--- START ---

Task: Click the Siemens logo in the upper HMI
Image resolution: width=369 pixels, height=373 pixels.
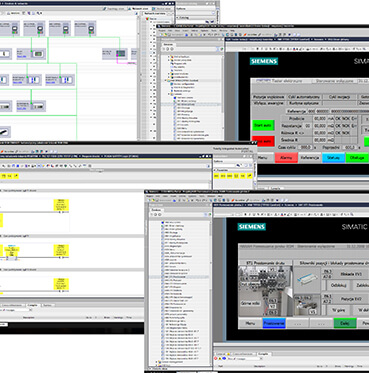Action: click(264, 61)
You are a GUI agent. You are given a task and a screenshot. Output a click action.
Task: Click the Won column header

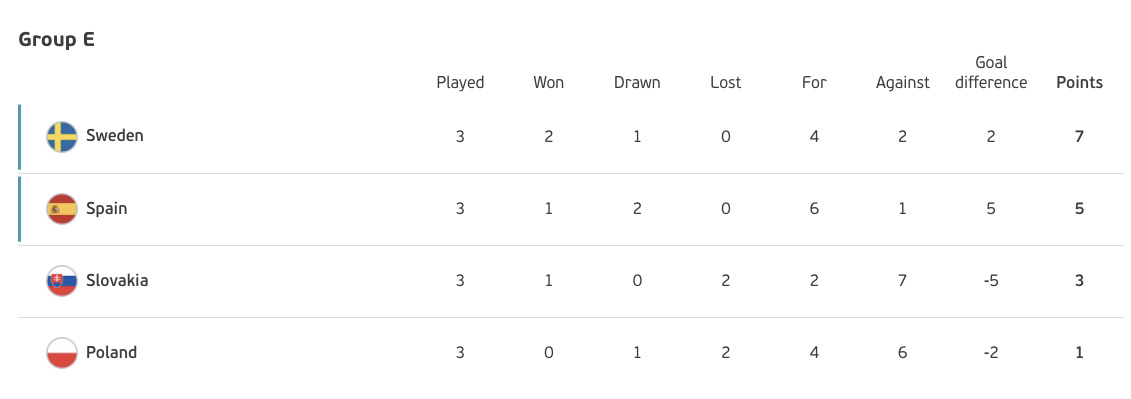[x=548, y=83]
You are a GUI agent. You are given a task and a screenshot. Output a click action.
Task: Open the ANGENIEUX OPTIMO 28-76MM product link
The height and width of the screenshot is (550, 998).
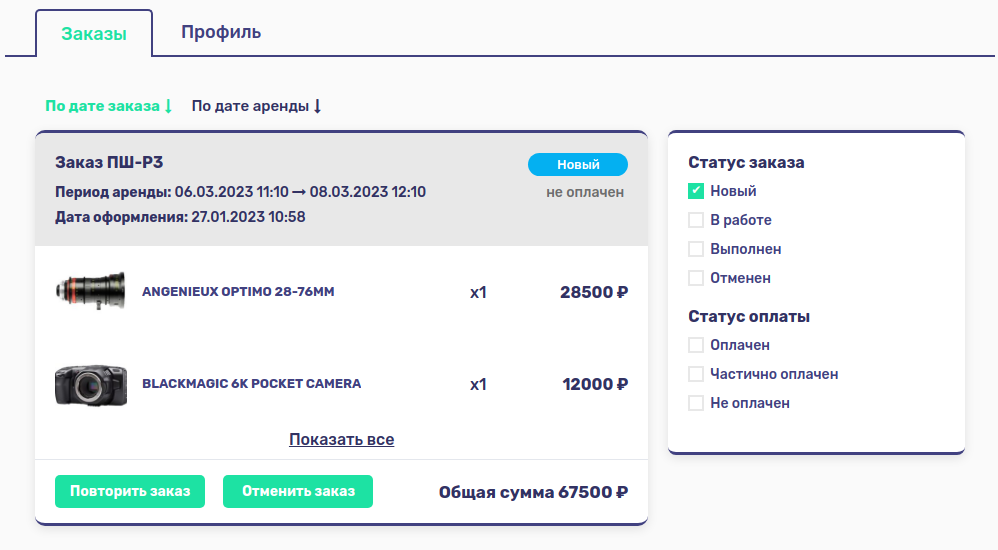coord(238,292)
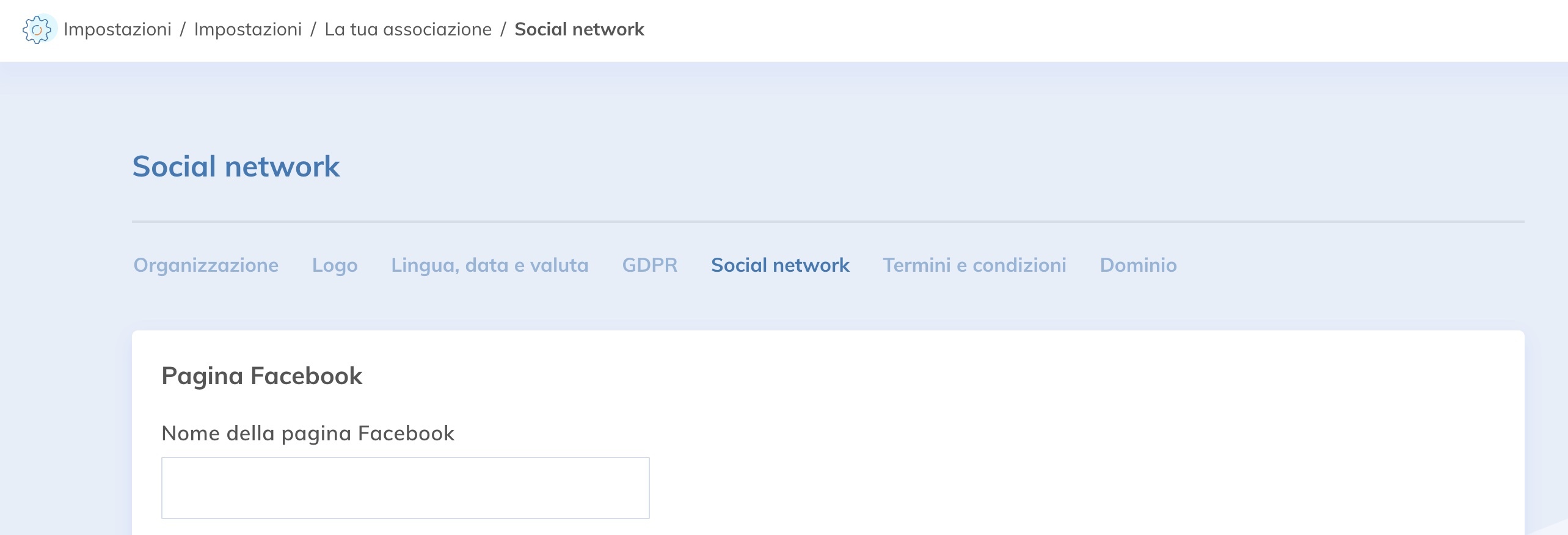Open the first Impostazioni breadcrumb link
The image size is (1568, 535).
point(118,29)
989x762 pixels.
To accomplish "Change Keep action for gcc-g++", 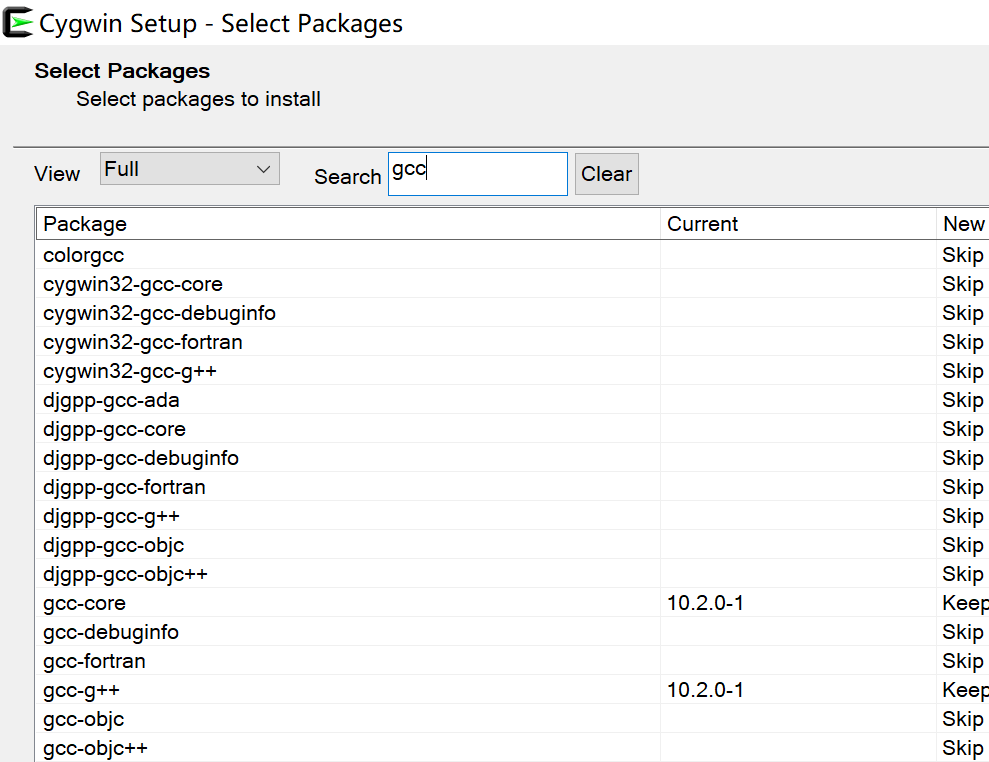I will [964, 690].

--- END ---

▶ [What is expected] Restate word for word each line from the top of the listing down to and including the line that holds "989x762 pixels.". Drop any pictures.

▶ [Answer]
Task: Click the Siemens logo in the upper HMI
Image resolution: width=369 pixels, height=373 pixels.
Action: click(264, 61)
You are a GUI agent. You are given a task and a screenshot. Output a click action.
Task: Click the Won column header

[x=548, y=83]
You are a GUI agent. You are given a task and a screenshot. Output a click action.
Task: Open the ANGENIEUX OPTIMO 28-76MM product link
The height and width of the screenshot is (550, 998).
coord(238,292)
Open the first Impostazioni breadcrumb link
The image size is (1568, 535).
point(118,29)
989x762 pixels.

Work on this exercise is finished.